* [ABOUT THIS TASK] Copy the article below about California's record-low COVID-19 hospital numbers in full, word for word.

* [PASSAGE]
[Start of section]

COVID hospitalizations hit new low in state
After a brutal winter coronavirus surge that left thousands dead and hospitals under siege, COVID-19 patients in California have hit a record low.
This week, Golden State hospitals are treating the fewest number of coronavirus patients since the pandemic began, a dramatic turnaround that experts say is evidence of the power of vaccines and an easing of the transmission rates that gripped the state just two months ago.
Back then, hospitals here scrambled to make room for the gravely ill. Hallways jammed with patients waiting for care. Doctors and nurses jostled elbow-to-elbow.
But now, the crush of COVID-19 patients has eased so much that beds are empty for hours at a time most mornings, said Dr. Paul Silka, director of emergency medicine at San Jose’s Regional Medical Center.
“We never say ‘quiet’ in the emergency medicine world, because that throws your whole night off — it curses you,” Silka said. “But I’ve been going around saying, ‘It’s quiet, it’s quiet. It’s slow.’ “
But any temptation to declare victory based off the plummeting case and hospitalization rates is tempered by what’s happening elsewhere in the country, experts say: From New Jersey to Michigan, states are reporting alarming infection and hospitalization rates — a trend that California health officials are carefully watching.
There were 2,826 patients confirmed or suspected to be sick with coronavirus in California hospitals as of Wednesday, breaking the previous record low of 2,969 reported on Oct. 24, 2020. California is now reporting the fewest patients since available hospitalization data from the California Department of Public Health starting April 1, when 5,394 COVID-19 patients were reported.
It’s not clear when COVID-19 hospitalizations in California were last under 2,800 patients, because in the first month of the pandemic — as the virus began spreading in the community — testing was still severely limited.
This record new low comes as the state has administered more than 16 million vaccine doses. Experts credit some of the record low numbers to the efforts to vaccinate California’s oldest residents, along with health care workers, and those most at risk of getting severely ill and hospitalized. As of Thursday, just over 11 million Californians are at least partially or fully vaccinated.
While the virus has infected over 3.6 million residents and killed more than 56,000 Californians, daily cases and deaths likewise continue trending downward since their winter peaks.
As more older people in nursing homes, prisoners and others in congregate living facilities receive the vaccine — the same groups that tend to make up the bulk of hospitalizations — the less likely it becomes for the health care system to become overburdened, said Dr. Peter ChinHong, an epidemiologist with University of California, San Francisco.
“It’s a clear sign that the vaccine is working,” Chin-Hong said. “We still will get hospitalizations and deaths — but hopefully not ever again like the other surges, particularly the winter surge.”

[End of section]

* [DATA EXTRACT]
[Start of section]

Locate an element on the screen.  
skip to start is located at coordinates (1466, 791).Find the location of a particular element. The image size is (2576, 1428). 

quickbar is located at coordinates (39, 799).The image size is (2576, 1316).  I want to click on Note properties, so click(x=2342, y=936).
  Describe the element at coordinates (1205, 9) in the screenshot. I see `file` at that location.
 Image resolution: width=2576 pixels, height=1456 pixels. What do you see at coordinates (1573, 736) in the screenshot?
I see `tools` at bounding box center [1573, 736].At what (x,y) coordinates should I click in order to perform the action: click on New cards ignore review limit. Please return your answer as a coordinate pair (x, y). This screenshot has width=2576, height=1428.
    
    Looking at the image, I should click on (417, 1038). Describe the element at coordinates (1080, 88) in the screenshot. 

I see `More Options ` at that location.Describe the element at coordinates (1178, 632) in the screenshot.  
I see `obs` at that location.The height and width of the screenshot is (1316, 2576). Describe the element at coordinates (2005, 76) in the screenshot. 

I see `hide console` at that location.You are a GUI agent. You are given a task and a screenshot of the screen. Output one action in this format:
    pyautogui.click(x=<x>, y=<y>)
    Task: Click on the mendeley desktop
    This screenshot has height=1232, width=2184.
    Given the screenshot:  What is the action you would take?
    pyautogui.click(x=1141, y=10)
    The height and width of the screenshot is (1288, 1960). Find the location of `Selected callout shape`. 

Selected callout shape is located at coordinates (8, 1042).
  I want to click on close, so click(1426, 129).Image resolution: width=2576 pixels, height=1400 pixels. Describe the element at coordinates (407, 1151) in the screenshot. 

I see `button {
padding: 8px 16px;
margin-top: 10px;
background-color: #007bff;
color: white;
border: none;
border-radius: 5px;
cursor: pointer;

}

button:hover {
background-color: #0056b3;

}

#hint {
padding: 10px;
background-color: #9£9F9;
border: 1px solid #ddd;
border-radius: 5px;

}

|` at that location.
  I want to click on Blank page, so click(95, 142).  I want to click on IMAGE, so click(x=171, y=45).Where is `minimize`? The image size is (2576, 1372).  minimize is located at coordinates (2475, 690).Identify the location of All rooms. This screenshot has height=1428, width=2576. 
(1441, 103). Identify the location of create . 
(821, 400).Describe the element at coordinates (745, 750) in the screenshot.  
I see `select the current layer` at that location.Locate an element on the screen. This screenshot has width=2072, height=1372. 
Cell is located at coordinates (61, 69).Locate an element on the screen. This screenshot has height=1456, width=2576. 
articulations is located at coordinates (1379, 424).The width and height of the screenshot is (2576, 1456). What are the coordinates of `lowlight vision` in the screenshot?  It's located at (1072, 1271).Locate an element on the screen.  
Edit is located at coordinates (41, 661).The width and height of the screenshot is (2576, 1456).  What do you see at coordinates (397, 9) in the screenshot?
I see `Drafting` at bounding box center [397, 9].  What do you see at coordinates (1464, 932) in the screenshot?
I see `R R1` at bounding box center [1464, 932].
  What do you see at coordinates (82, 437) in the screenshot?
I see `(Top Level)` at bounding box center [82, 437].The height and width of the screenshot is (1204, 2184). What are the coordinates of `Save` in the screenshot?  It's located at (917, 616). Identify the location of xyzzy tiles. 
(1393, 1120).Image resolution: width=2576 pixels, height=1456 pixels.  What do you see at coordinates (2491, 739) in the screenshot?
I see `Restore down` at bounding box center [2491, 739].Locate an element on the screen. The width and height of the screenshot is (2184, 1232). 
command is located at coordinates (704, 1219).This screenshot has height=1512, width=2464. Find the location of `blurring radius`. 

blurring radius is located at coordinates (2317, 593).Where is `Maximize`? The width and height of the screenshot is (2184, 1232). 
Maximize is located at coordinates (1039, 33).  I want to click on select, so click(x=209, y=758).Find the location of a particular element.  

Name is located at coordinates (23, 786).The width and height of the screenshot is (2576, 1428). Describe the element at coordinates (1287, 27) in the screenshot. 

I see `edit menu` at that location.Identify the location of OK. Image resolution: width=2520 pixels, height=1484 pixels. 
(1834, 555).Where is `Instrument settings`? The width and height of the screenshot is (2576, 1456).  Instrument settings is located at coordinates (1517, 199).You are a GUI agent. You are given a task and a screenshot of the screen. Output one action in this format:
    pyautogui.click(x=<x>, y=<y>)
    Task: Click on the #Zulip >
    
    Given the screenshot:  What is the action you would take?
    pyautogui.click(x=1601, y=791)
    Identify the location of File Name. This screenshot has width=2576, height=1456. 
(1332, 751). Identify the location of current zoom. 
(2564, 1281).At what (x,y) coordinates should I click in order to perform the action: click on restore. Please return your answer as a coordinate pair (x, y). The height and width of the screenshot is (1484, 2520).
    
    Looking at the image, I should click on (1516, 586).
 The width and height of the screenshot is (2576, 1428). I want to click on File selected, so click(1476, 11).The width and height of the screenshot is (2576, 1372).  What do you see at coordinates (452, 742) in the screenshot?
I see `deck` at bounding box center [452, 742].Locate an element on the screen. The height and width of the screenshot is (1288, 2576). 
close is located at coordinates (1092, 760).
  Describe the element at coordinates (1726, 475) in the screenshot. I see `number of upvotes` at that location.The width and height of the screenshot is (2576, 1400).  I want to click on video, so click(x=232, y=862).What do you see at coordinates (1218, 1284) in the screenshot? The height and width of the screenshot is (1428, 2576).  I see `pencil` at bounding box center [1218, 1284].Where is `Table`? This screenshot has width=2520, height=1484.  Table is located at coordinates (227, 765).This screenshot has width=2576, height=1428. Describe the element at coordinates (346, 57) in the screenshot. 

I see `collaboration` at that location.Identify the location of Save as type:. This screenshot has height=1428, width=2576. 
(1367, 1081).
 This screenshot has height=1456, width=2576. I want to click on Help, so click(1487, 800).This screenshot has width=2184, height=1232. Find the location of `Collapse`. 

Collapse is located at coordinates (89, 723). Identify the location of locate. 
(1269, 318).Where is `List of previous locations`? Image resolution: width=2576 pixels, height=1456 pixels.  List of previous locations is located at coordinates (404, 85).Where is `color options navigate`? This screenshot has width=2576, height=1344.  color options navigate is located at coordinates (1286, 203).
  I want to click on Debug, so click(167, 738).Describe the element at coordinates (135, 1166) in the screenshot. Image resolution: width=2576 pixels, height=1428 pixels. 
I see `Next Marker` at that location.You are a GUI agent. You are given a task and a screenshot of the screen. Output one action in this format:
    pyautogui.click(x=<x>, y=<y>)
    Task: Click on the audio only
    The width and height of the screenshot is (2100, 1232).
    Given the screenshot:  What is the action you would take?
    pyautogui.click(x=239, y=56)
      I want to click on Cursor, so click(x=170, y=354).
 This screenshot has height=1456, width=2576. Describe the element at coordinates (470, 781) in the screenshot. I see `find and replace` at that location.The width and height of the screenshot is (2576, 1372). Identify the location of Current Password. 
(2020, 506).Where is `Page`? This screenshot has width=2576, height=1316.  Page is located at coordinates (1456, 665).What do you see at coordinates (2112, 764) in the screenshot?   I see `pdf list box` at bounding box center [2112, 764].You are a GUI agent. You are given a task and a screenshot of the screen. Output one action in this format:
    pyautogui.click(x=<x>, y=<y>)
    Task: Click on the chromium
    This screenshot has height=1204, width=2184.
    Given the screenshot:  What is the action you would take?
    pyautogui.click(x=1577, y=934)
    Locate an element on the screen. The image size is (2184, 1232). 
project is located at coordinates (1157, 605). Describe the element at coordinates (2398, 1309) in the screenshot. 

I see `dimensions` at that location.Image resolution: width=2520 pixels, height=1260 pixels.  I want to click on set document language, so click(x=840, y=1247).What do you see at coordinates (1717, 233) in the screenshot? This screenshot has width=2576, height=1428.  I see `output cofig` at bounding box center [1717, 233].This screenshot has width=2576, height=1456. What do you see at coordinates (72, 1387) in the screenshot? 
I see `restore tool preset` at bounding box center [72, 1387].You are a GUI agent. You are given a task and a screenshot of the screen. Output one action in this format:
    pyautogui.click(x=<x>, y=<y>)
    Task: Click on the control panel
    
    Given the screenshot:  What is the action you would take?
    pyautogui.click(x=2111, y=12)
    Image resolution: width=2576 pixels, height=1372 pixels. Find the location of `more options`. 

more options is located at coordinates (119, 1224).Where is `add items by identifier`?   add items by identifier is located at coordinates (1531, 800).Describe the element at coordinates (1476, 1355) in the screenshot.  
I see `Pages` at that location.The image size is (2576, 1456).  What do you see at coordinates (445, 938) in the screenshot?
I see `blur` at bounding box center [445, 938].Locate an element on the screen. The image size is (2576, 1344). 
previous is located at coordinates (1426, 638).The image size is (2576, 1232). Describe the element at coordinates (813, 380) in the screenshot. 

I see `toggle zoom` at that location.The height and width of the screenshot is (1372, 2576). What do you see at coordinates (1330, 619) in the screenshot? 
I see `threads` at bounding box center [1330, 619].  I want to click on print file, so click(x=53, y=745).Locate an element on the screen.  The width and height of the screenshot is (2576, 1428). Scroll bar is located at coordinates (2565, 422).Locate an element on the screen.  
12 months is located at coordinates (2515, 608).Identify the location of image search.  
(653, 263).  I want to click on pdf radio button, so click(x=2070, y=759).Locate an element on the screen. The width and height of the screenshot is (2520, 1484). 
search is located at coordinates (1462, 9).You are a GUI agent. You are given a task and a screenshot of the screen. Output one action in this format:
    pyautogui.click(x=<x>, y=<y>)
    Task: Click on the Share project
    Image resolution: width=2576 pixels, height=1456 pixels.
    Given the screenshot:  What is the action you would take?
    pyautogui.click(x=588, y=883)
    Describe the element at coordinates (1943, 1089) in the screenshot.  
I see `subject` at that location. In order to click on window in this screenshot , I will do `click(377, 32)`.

[End of section]

* [WRITTEN ANSWER]
COVID hospitalizations hit new low in state
After a brutal winter coronavirus surge that left thousands dead and hospitals under siege, COVID-19 patients in California have hit a record low.
This week, Golden State hospitals are treating the fewest number of coronavirus patients since the pandemic began, a dramatic turnaround that experts say is evidence of the power of vaccines and an easing of the transmission rates that gripped the state just two months ago.
Back then, hospitals here scrambled to make room for the gravely ill. Hallways jammed with patients waiting for care. Doctors and nurses jostled elbow-to-elbow.
But now, the crush of COVID-19 patients has eased so much that beds are empty for hours at a time most mornings, said Dr. Paul Silka, director of emergency medicine at San Jose’s Regional Medical Center.
“We never say ‘quiet’ in the emergency medicine world, because that throws your whole night off — it curses you,” Silka said. “But I’ve been going around saying, ‘It’s quiet, it’s quiet. It’s slow.’ “
But any temptation to declare victory based off the plummeting case and hospitalization rates is tempered by what’s happening elsewhere in the country, experts say: From New Jersey to Michigan, states are reporting alarming infection and hospitalization rates — a trend that California health officials are carefully watching.
There were 2,826 patients confirmed or suspected to be sick with coronavirus in California hospitals as of Wednesday, breaking the previous record low of 2,969 reported on Oct. 24, 2020. California is now reporting the fewest patients since available hospitalization data from the California Department of Public Health starting April 1, when 5,394 COVID-19 patients were reported.
It’s not clear when COVID-19 hospitalizations in California were last under 2,800 patients, because in the first month of the pandemic — as the virus began spreading in the community — testing was still severely limited.
This record new low comes as the state has administered more than 16 million vaccine doses. Experts credit some of the record low numbers to the efforts to vaccinate California’s oldest residents, along with health care workers, and those most at risk of getting severely ill and hospitalized. As of Thursday, just over 11 million Californians are at least partially or fully vaccinated.
While the virus has infected over 3.6 million residents and killed more than 56,000 Californians, daily cases and deaths likewise continue trending downward since their winter peaks.
As more older people in nursing homes, prisoners and others in congregate living facilities receive the vaccine — the same groups that tend to make up the bulk of hospitalizations — the less likely it becomes for the health care system to become overburdened, said Dr. Peter ChinHong, an epidemiologist with University of California, San Francisco.
“It’s a clear sign that the vaccine is working,” Chin-Hong said. “We still will get hospitalizations and deaths — but hopefully not ever again like the other surges, particularly the winter surge.”